Чик! Мне показалось, что пряди бьются в агонии у меня в руках, обвивают пальцы, пытаясь проникнуть под перчатку. Еще раз чик! — и он едва перехватил стон, сжав его зубами. Руки совсем перестали слушаться, я моргнул, будто что-то мешало мне смотреть. Чик! Последняя. Не могу поверить...
Я закончил и уронил ножницы на пол вместе с перчатками. Дэшил медленно провел по лицу ладонями, и я заметил, что под нижние веки мгновенно и безвозвратно ложится чернота.
— Все хорошо, детектив Стоун... Все хорошо. У вас получилось.

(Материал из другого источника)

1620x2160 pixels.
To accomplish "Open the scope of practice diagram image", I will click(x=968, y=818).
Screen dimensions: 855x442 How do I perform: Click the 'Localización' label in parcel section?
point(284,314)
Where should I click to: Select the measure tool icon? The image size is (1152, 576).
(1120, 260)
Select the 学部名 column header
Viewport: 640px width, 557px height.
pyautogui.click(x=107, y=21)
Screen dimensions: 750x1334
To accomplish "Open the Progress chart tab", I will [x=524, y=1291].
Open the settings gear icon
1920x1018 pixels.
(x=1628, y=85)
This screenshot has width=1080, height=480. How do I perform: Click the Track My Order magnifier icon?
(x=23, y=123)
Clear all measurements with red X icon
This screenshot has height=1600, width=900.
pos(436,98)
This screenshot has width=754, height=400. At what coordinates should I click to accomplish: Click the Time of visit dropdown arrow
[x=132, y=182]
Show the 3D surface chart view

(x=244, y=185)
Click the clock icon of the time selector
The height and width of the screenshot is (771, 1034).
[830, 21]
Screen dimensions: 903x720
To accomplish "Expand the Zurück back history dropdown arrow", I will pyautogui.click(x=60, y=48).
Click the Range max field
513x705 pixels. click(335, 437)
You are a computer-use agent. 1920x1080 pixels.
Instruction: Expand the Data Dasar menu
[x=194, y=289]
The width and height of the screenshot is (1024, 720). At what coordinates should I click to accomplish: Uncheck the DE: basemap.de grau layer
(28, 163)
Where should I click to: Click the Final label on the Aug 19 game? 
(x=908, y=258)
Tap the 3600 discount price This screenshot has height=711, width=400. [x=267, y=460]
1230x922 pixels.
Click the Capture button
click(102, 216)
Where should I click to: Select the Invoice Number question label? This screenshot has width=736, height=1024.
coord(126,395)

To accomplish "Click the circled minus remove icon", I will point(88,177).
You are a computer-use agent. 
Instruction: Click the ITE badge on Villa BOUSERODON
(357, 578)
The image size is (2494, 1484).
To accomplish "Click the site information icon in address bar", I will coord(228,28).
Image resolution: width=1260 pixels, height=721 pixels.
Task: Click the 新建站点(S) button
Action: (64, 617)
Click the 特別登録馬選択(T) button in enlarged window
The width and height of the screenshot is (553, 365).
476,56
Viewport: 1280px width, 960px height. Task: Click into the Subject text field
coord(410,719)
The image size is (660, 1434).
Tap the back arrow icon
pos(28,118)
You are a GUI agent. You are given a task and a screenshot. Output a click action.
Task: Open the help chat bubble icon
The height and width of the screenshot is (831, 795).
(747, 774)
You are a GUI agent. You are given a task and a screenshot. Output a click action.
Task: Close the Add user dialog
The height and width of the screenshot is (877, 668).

Я сбросил перчатки и хотел дотронуться до него, но он остановил меня движением руки:
— Нет!
— Почему?
— Не надо. Это может быть... опасно.
Медленно я вытянул руку, и мне показалось — на этот раз не показалось — что его волосы потянулись к моей ладони, как наэлектризованные. Самые их кончики окрасились в алый цвет. Не знаю, насколько это было опрометчиво, но я все же коснулся их, и — ничего не произошло. Они послушно легли под моей рукой, пока я осторожно, чтобы их не тревожить, взял его под скулы и заглянул в глаза.
— Как ты?
— Нормально... Я только боялся, что... не удержу ее... так странно... но она вас узнаёт, она вас не тронет.
— Кто?
— Моя тьма. — Он вдохнул, тяжело, будто в тумане. — Она вас признала. Это в основном зависит от меня — если кто-то нам нравится, то пусть даже причиняет боль, она не тронет. Как мистера М. Хотя у нее бывает и собственное мнение — если мне угрожает смерть, она просто действует... мы действуем. Потому так странно... ведь вы... вы практически меня...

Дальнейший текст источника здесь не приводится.